The Weekly Ringer

The University of Mary Washington Student Newspaper

P.T. Anderson Returns Triumphant: "There Will Be Blood" Marks the End of Anderson's Five-Year Hiatus

3 min read

By STEPHANIE BREIJO

It begins with an obsession. The greedy thwacking of Daniel Day-Lewis’ pick against an ominous mineshaft fills “There Will Be Blood’s” audience and no-words-needed opening with the same captivation that drives its protagonist.

In the most recent of American entrepreneurial plotlines since “Citizen Cane,” director Paul Thomas Anderson pulls from frighteningly realistic performances and gruesome detail to create the surface-barren oil fields of 20th-century Southern California.

But true to Anderson form, the road to entrapment is a long one. With a run time of over two and a half hours, “There Will Be Blood” slowly draws audiences through the life of the enterprising Daniel Plainview in an epic that leaves jaws on the floor after hours of murder, vengeance and above all, villainous fixation.

Even at the film’s 1898 beginning, Plainview’s collision with the bottom of a mineshaft doesn’t stop him from a desperate search for silver ore. As the years progress and Plainview’s passion becomes oil, the stakes climb for the driven tycoon.

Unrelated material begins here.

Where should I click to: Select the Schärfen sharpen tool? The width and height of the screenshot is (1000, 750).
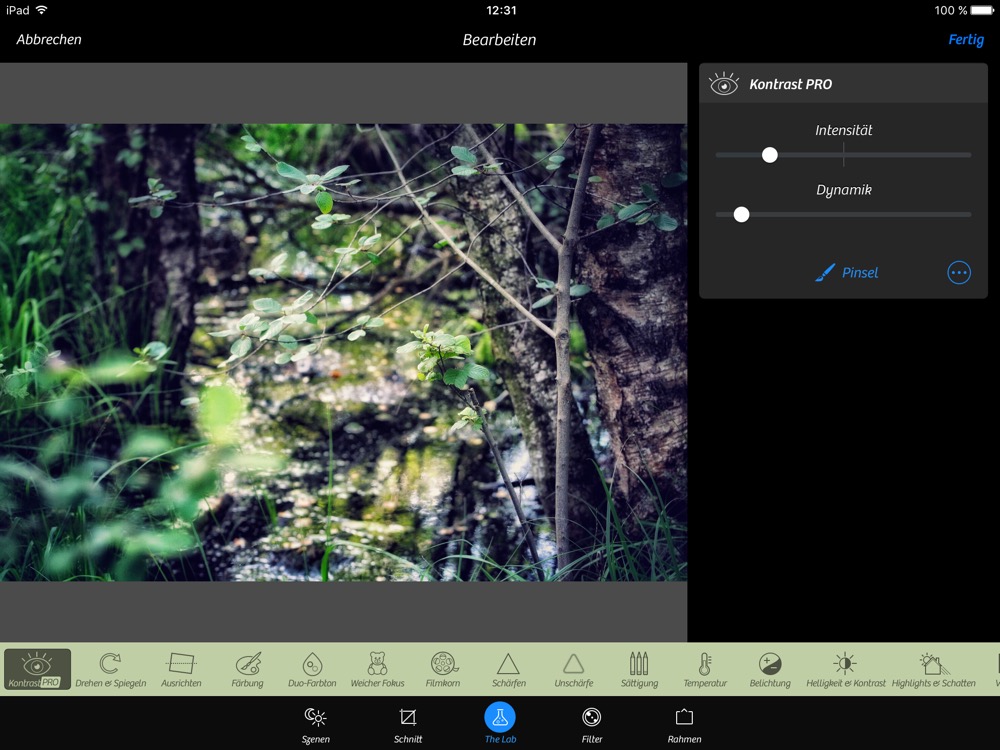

To increase his chances as a businessman, Plainview adopts a former employee’s son H.W., played by young’un Dillon Freasier, in an attempt to maintain a “family man” appearance. When Plainview and H.W. head west for oil prospects, they encounter the dominating fire-and-brimstone preacher Eli Sunday, played masterfully by Paul Dano of “Little Miss Sunshine” and “Fast Food Nation.”

In a mutual understanding that drives the majority of the film’s dramatic clashing, Sunday sees through Plainview’s promises of communal success just as Plainview sees through Sunday’s theatrical sermons.

Nothing seems more natural in this high-stakes dynamic as both Dano and Day-Lewis breathe heavy, bloodthirsty life into not only the competitive showmen they play, but into the film itself.

H.W. also affects Plainview, though the showman would scarcely let the boy believe it. Adopted as a gimmick, H.W. serves the cinematic purpose of the humanity that potentially lies in the entrepreneur, if only visible through Plainview’s greed. The boy functions as both a business associate and the only string of humanity tied to the tycoon throughout the majority of the film, as well as a heartbreaking hindrance that Plainview can never quite accept.

As P.T. Anderson’s first film in five years, “There Will Be Blood,” based on Upton Sinclair’s 1927 novel “Oil!,” leaves little to be craved, fulfilling audience members with the merciless spectacle they had hoped for during the writer-director’s half-decade hibernation.

Anderson’s style is detailed, with clear parallels of both Plainview and violence to oil. Visually, it’s stunning—in a frightening closeup of Day-Lewis covered in oil, Anderson blends Plainview’s oil-hidden face into the blackness of the night, blurring the lines between Plainview’s humanity and his obsession. As a character is bludgeoned to death, black oil-like blood oozes slowly from underneath the body.

Anderson’s detail also carries through the music scored by Radiohead’s lead guitarist, Jonny Greenwood. Scathing, sharp violins and ambient noise add eeriness to an already nerve-racking film. To echo the loneliness of H.W.’s silent realm, a muffled Day-Lewis speaks incoherently; shortly after he leaves the frame, the subtle closing of a door resonates as H.W. looks off into the distance, alone.

To see this film is to be emotionally pummeled by both acts of animalistic violence and such stunning blows dealt from one character to the next that it could be nothing less than a P.T. Anderson film. The dialogue is so artfully straightforward that each word uttered by the magnificent Day-Lewis delivers one thousand blows to his opponent and leaves audience members stunned by his harsh simplicity. But be warned, this film is not for the weak of heart (read: stomach). Between graphic, sudden deaths and what seems like unjust bleakness, “There Will Be Blood” is a work of morbid genius and a confident return for Anderson.